País perdeu US$892 milhões em quatro mercados. Dilma: salvaguarda sairá este mês

A ministra-chefe da Casa Civil, Dilma Rousseff, disse ontem que a regulamentação do regime de salvaguardas - por meio de quotas ou tarifas - contra produtos têxteis e calçados provenientes da China deve sair até o fim do mês. Ela lembrou que os mais prejudicados com os artigos chineses são esses dois setores.

Enquanto isso, no mercado internacional, os brasileiros vão perdendo de goleada para os chineses. Por 4 x 1, para ser mais exato. O estudo "Comércio externo da China e efeitos sobre as exportações brasileiras", da Comissão Econômica para a América Latina e o Caribe (Cepal), órgão da ONU, mostra que, entre 1996-1997 e 2001-2002, o Brasil perdeu para a China em quatro de cinco mercados analisados. As perdas estimadas chegam a US$892,7 milhões.

As indústrias têxtil e calçadista reclamam do ingresso de produtos chineses no Brasil com preços abaixo do custo de produção. Dilma ressaltou, porém, que as salvaguardas serão destinadas para defender alguns setores, e não todos.

- Se destinarmos salvaguardas para tudo, estaríamos comprometendo a balança comercial. A China é um dos responsáveis pela manutenção da demanda na economia internacional, principalmente em energia, mineração e soja. Não se pode deixar de considerar os efeitos indiretos da economia chinesa - disse a ministra, que participou de um fórum em São Paulo.

Pelo levantamento da Cepal, os produtos brasileiros perderam espaço para os chineses nos Estados Unidos, na União Européia (UE), no Japão e na Ásia-Pacífico (Coréia do Sul, Hong Kong, Malásia, Indonésia, Filipinas e Cingapura). Só na Argentina o saldo foi positivo para o Brasil - US$11,7 milhões. Mas os ganhos foram considerados modestos pela Cepal e obtidos num período em que o mercado argentino passava por uma crise.

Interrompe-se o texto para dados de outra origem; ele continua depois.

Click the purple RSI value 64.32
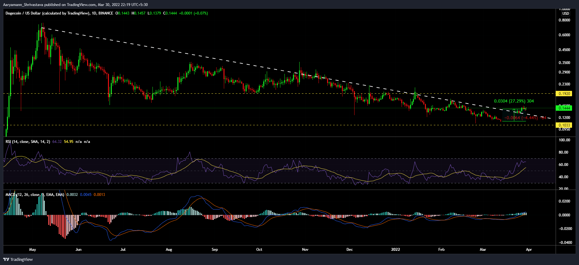This screenshot has height=265, width=579. tap(57, 142)
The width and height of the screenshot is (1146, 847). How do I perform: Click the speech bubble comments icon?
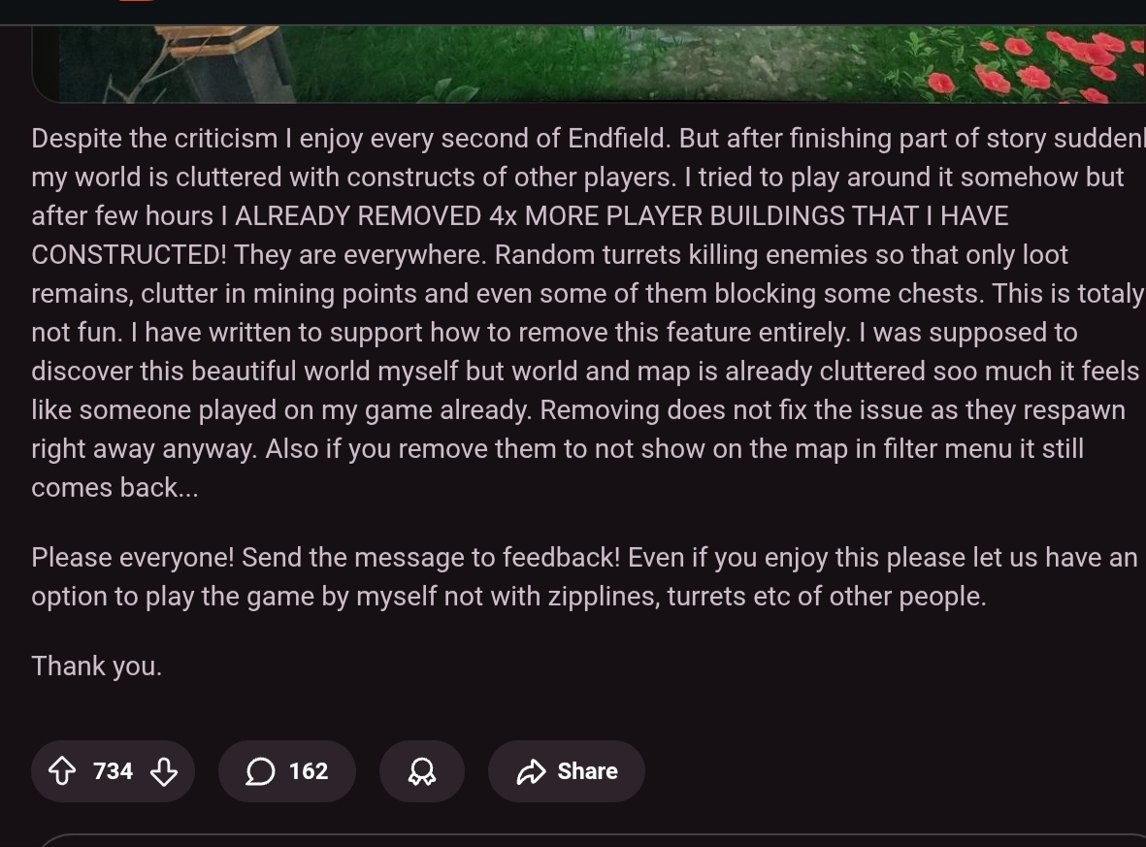(x=260, y=771)
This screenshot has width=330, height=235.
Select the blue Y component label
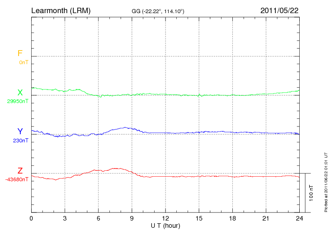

O maior prejuízo de competitividade do Brasil foi no mercado americano. O documento mostra perda de US$611,4 milhões, o que representa 6,3% do valor da média das exportações brasileiras para os EUA no biênio 2001-2002 frente a 1996-1997. O principal motivo é o baixo custo de mão-de-obra da China, que deixa mais baratos os produtos em relação aos brasileiros.

Desde o período analisado pela Cepal, a situação só se agravou. Segundo o vice-presidente da Associação de Comércio Exterior do Brasil (AEB), José Augusto de Castro, a China ficou ainda mais competitiva em relação ao Brasil graças ao câmbio altamente desvalorizado.

- Além disso, a China tem política de comércio exterior muito bem definida e com subsídios - afirma Castro.

Ele lembra que a pauta de produtos chineses também tem vantagens sobre a brasileira. São itens manufaturados que não sofrem alterações bruscas de preços no mercado internacional. Já o Brasil tem em sua pauta produtos básicos, como a soja, que estão sujeitos a altos e baixos no exterior. A China tem hoje 6% do comércio mundial, enquanto o Brasil tem apenas 1%.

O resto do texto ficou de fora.